The dark funnel isn't an issue to solve, it's a reality to strategically embrace. Your customers are in the driver's seat during their research process. They look on their own terms, in their preferred manner and at their own pace. This trend is one that can and should be fought, but not with futility and self-sabotage.
More appropriately, though, success arises from acknowledging the dark and playing accordingly. Make it with amazing content that everyone will want to share privately. Form real connections within networks of professionals. Create thought leadership that generates serious conversation. Empower genuine referrals with Customer Advocacy.
And, most of all, change your thinking about control into influence. You can't control what occurs in dark funnel channels, but you can influence conversations. You can't trace every touchpoint, but you can make memorable ones. We can't measure everything precisely, but we can influence what matters most.
The dark funnel isn't shrinking, in fact it's growing as privacy regulations increase and buyers demand more control over their research process. The question is not whether you should adjust, but how quickly you can make changes to your marketing.
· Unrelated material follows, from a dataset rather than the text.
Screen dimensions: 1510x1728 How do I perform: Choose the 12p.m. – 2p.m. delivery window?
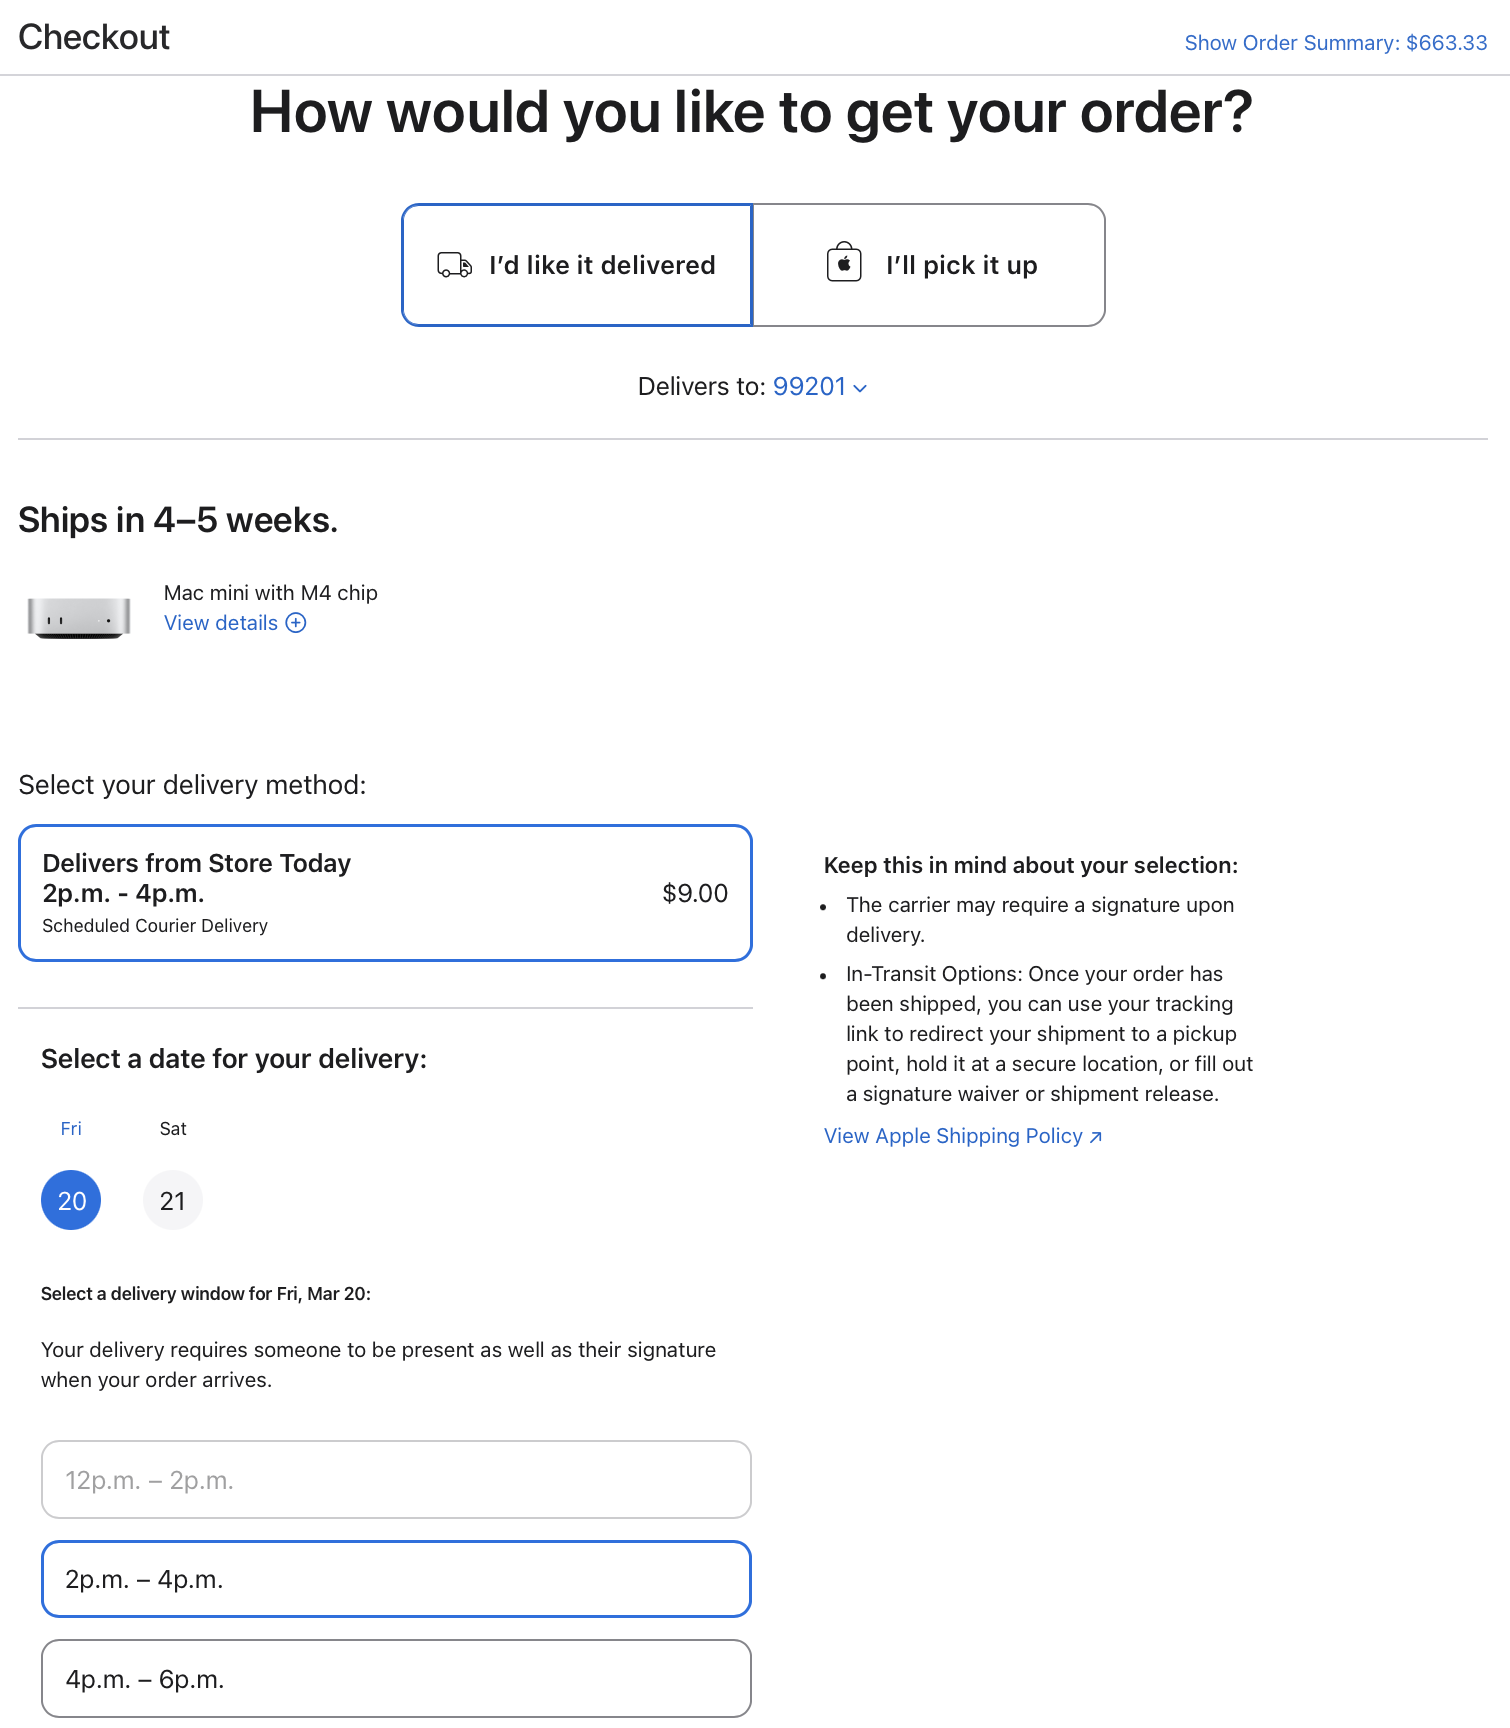396,1480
Your prospects are already in the dark funnel and have bought into the hype. Discussions around your industry, your rivals and your solutions are beeing discussed, even if leave out of the conversation. Time to join them authentically.
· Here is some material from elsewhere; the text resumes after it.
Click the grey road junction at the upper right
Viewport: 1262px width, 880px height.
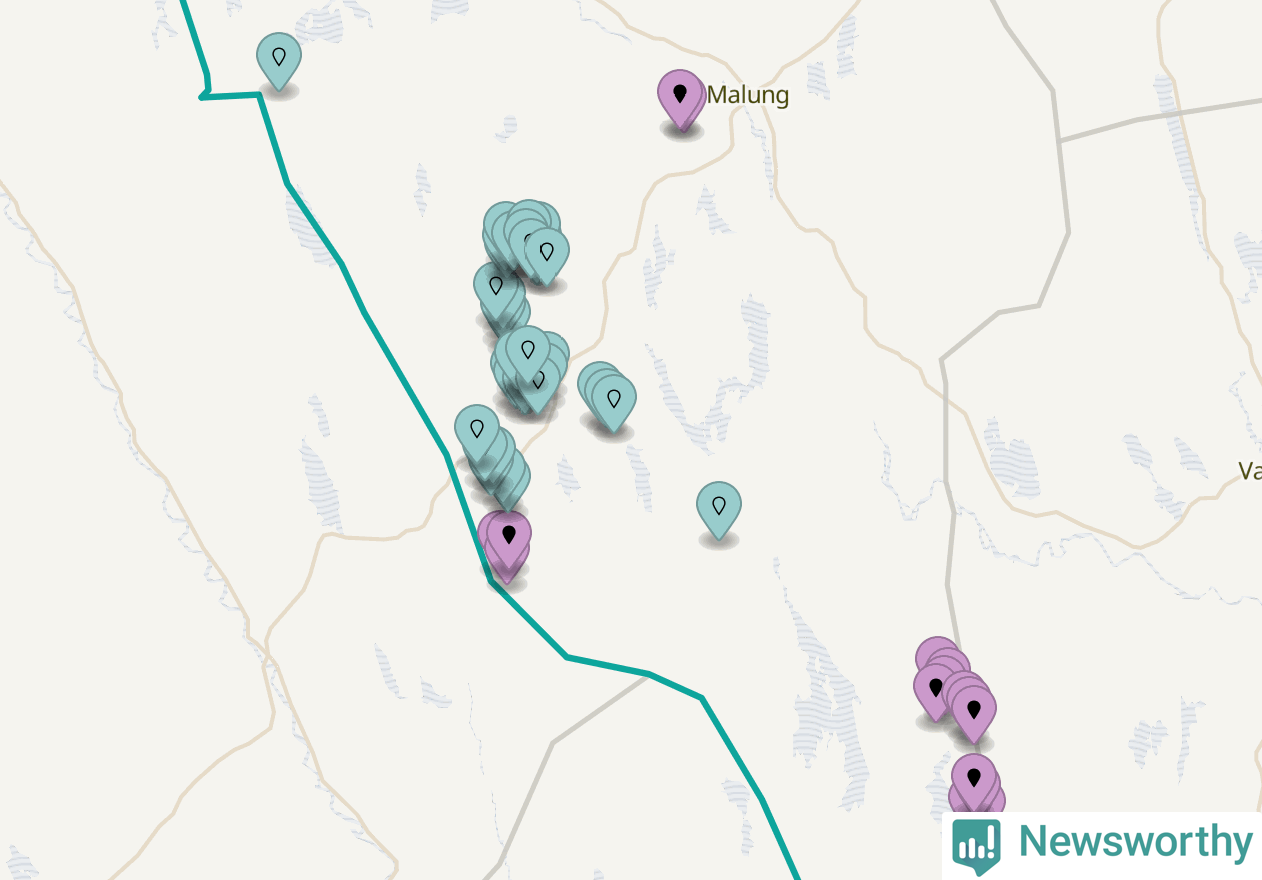click(1060, 139)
This dark funnel is the antithesis of traditional marketing wisdom. It takes the humility to acknowledge that you can't know everything, the creativity to shape immeasurable touch-points and the patience to build brand long-term in the face of short-term, lead-gen tactics.
But here's the reason why the dark funnel future is optimistic: It rewards true value creation. You can't growth-hack your way to peer recommendations. You cannot A/B test your way to genuine community relationships. You can't A/B test your way to thought leadership.
The black funnel cries out for better marketing! More helpful, more real, actually real value. It forces marketers away from manipulation and toward service. In a world of infinite noise and attention scarcity, only insights with real value get passed along the dark channels.
So stop fighting the darkness. It has gotta stop with the attribution thing all day. Quit thinking of buyers as leads to be tracked versus humans to be helped.
Rather, make content people want to share via DMs. Create friendships that are worth referring to your colleagues. Acquire the knowledge that is interesting to talk about at industry conferences. Be the company that they find when they are performing the dark funnel research and say, "Finally, somebody who understands what the problem is that we face."
That's dark funnel marketing success. That's where your buyers reside and make decisions. That's where the growth is in your future.